The Sunlight Foundation, a Washington DC-based political transparency focused group analyzed the 800,000 comments left in response to Federal Communication Commission’s network neutrality plan. Here are some highlights of what they found:
- Less than 1 percent of comments were clearly opposed to net neutrality
- 60 percent of comments submitted were form letters written by organized campaigns
- Around two-thirds of commenters objected to the idea of paid priority for Internet traffic, or division of Internet traffic into separate speed tiers
- Around two-thirds of comments discussed the importance of competition among ISPs.

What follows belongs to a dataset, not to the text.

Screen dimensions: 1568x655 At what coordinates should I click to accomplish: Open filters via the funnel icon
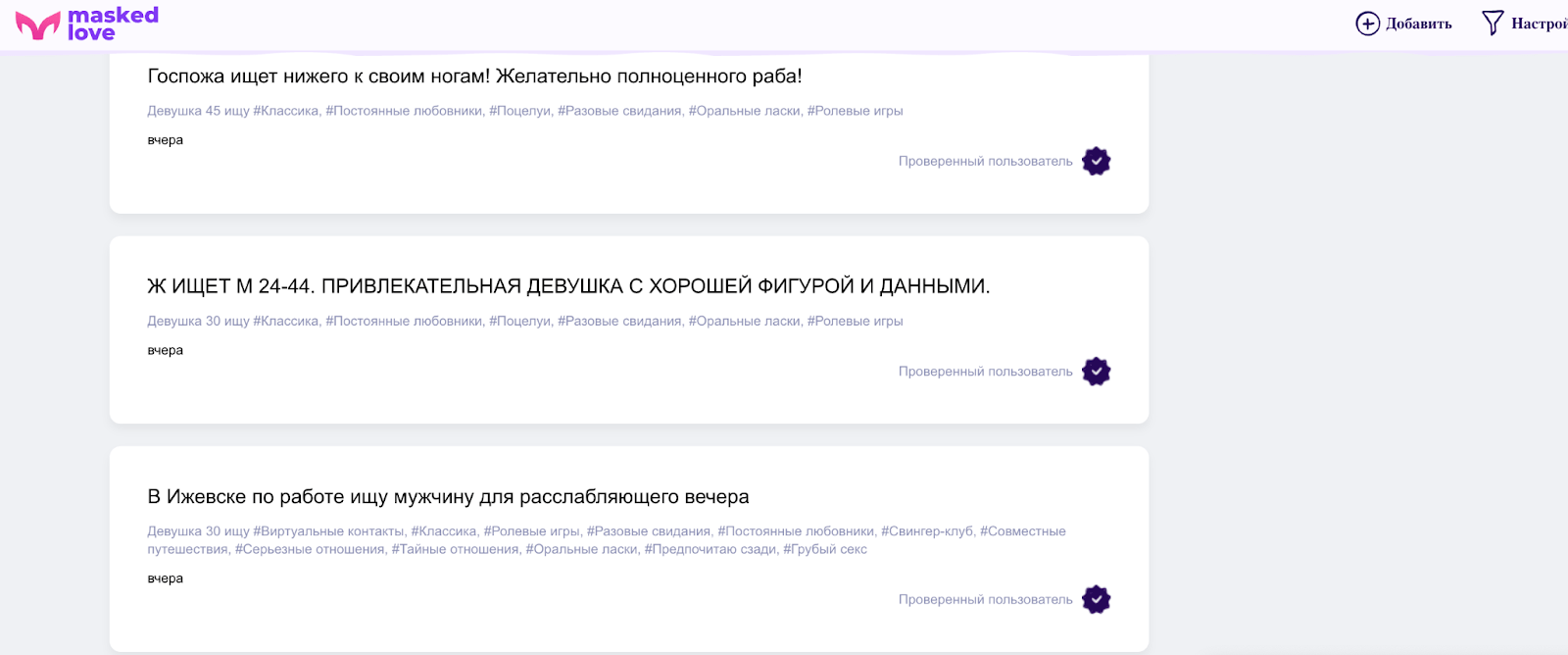tap(1492, 24)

- Around 40 percent of comments discussed the importance of consumer choice.
- Almost half of comments discussed the economic impact, or the impact on small businesses and innovation, of the end of net neutrality.
- Around 5 percent had anti-regulation messages.
Sunlight’s data analysis isn’t very different from the analysis from San Francisco-based data analytics company, Quid. (Those were first published on the NPR blog.) As most of you are pretty well aware that I have been an active proponent of two things — consumer choice and competition. If we have those in the marketplace, we don’t even have to get to any talk about net neutrality because it will force a different kind of behavior amongst Internet providers.
For past four years, my Gigaom colleagues and I have been arguing that there is direct correlation between network openness and neutrality and ability to create current engines of growth and nothing really has changed my thinking. It is heartening to know that others too feel that way.